▶ **ASSIGNMENT**: If a line below contains the word "will", count it. Please give the total and nothing else.

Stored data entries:

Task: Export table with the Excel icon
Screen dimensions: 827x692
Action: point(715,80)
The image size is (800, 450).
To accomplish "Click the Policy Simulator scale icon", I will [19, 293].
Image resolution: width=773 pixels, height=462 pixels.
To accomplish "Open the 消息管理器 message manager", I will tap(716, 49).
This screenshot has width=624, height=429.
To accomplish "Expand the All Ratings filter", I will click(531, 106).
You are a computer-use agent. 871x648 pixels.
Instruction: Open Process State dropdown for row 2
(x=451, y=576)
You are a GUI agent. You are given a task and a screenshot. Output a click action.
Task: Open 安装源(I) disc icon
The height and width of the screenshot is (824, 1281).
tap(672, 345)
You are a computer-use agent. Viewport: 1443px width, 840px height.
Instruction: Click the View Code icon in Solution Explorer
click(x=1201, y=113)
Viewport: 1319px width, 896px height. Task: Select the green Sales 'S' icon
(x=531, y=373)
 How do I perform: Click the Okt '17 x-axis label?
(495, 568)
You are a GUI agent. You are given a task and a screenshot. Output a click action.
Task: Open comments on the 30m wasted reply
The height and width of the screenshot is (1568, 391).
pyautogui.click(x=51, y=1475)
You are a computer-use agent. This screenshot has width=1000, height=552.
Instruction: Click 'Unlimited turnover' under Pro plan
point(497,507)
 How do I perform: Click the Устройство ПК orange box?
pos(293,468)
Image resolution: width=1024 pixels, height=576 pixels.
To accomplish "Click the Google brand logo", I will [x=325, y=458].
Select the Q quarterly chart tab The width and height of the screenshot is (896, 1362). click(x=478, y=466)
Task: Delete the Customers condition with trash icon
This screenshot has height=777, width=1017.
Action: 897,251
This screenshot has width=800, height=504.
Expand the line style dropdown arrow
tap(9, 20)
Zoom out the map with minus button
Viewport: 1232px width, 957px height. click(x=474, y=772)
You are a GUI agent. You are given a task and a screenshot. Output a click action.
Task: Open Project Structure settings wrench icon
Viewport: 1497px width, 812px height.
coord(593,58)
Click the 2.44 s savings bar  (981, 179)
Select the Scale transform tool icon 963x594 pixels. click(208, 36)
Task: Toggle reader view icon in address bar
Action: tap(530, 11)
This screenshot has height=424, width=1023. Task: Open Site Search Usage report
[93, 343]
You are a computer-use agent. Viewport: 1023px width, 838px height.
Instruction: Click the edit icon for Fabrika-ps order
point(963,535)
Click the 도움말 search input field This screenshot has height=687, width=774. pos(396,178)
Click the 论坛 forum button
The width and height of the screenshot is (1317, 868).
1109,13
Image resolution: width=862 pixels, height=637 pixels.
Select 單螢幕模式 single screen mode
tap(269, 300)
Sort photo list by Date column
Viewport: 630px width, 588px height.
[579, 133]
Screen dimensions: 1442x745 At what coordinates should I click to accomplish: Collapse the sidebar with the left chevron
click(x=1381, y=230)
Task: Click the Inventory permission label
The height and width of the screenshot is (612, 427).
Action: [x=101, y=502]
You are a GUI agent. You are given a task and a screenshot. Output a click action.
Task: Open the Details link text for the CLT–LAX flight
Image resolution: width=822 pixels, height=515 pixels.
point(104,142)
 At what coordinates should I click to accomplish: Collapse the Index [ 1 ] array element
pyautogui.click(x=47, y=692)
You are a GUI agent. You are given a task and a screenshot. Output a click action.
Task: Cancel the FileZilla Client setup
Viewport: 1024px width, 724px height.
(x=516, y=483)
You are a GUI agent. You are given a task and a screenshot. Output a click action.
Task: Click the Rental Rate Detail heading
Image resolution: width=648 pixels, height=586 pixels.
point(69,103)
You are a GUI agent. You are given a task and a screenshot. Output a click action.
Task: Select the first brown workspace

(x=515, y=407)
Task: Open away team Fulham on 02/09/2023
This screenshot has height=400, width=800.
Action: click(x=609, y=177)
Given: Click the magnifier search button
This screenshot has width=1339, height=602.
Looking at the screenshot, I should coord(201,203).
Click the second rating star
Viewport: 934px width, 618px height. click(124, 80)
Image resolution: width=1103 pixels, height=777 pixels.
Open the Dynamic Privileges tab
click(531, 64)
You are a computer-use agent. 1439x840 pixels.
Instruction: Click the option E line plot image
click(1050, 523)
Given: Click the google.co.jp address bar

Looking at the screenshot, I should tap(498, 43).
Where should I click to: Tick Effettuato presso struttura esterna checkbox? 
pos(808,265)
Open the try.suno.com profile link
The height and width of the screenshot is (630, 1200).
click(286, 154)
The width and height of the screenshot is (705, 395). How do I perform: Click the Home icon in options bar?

▶ **YOUR RESPONSE**: 4